La convention des Nations unies sur le génocide, qui date de 1948, définit celui-ci comme un ensemble d'actes commis dans l'intention de détruire, en tout ou en partie, un groupe national, ethnique, racial ou religieux, tels que :

  • tuer des membres de ce groupe,
  • causer des lésions corporelles ou mentales graves à des membres du groupe,
  • infliger délibérément au groupe des conditions d'existence destinées à entraîner sa destruction physique totale ou partielle,
  • imposer des mesures visant à prévenir les naissances au sein du groupe,
  • transférer de force les enfants du groupe à un autre groupe.

Trop ou pas assez?

Pour Frank Chalk, professeur d'histoire et directeur de recherche à l'Institut d'études sur le génocide et les droits de la personne de l'Université Concordia, à Montréal, c’est une bonne chose que le Musée reconnaisse ce qu'ont vécu les Autochtones comme des actes génocidaires. Il pense notamment aux pensionnats.

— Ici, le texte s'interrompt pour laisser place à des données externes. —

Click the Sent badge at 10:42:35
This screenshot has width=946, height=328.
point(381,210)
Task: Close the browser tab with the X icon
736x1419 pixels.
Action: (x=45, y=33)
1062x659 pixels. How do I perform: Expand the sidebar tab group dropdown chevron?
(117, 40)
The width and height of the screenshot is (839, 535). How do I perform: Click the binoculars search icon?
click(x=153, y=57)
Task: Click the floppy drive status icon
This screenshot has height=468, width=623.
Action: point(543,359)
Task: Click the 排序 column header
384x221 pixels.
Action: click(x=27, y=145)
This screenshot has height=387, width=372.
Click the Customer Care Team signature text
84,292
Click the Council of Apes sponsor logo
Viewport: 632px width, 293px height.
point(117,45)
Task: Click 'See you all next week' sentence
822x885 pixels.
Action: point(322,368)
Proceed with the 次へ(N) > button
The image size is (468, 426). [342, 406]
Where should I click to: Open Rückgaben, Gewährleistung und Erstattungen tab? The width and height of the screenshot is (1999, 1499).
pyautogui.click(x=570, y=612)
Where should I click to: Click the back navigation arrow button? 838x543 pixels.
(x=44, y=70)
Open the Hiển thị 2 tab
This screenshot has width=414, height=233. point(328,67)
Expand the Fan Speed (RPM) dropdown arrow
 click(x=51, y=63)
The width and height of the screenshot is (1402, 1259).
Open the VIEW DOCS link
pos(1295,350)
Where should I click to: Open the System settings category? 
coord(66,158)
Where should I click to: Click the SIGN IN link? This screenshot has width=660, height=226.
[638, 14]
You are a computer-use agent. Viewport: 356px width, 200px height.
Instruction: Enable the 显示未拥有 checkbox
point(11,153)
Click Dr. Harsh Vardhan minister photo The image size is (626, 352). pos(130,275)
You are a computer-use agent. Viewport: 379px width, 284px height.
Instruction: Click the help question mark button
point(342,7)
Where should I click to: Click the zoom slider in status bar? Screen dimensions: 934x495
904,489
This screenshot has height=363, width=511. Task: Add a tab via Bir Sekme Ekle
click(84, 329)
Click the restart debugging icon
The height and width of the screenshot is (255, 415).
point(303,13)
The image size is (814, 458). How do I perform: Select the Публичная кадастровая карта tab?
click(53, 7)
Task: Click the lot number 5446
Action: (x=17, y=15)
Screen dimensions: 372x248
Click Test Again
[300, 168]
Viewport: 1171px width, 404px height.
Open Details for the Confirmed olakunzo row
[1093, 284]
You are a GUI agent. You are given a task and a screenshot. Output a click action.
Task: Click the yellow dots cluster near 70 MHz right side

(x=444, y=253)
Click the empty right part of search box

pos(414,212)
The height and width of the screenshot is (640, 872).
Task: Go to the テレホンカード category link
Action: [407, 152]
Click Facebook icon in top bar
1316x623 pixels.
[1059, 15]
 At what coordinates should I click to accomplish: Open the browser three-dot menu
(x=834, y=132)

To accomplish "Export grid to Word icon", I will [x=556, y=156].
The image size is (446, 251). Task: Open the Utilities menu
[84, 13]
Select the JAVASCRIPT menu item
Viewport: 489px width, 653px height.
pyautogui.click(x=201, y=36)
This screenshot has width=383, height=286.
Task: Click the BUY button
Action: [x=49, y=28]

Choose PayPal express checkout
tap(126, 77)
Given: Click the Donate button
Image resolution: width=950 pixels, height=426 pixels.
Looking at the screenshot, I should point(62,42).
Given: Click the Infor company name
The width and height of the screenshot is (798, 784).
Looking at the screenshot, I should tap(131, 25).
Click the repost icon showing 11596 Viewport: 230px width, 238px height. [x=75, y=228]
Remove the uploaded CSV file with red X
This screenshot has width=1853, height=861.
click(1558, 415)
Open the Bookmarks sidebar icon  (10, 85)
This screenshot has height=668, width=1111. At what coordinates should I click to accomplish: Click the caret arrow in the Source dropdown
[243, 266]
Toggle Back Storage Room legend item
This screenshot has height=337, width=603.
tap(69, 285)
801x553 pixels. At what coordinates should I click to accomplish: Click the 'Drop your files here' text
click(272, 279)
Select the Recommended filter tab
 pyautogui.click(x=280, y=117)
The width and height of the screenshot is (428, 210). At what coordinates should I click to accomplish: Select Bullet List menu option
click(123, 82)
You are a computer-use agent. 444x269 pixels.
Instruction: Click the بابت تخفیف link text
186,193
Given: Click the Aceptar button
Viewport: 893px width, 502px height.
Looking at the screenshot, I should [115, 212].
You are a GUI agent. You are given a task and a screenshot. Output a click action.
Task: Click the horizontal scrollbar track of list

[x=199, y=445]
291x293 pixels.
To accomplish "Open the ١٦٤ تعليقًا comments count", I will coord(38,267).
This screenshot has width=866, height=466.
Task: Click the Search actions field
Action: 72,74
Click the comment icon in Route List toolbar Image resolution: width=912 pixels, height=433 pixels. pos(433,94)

Selon lui, toutefois, le Musée ne peut justifier qu’absolument tout ce qu’ils ont vécu depuis l’arrivée des Européens relève d'un génocide. « Si tout devient un génocide, alors rien n'est un génocide », remarque-t-il.

De son côté, l'avocate micmaque Pam Palmater, titulaire de la Chaire en gouvernance autochtone à l'Université Ryerson, à Toronto, considère que la nouvelle position du Musée est une avancée positive. Elle pense que l’institution doit maintenant la mettre de l’avant de façon très claire dans ses prochaines expositions.

« Pour moi, vous ne devriez pas pouvoir entrer dans ce musée sans voir une exposition sur le génocide. […] Ils doivent inclure [leur nouvelle position] dans tout leur matériel éducatif, et ils ont besoin d'une exposition permanente et importante sur le génocide au Canada », note-t-elle.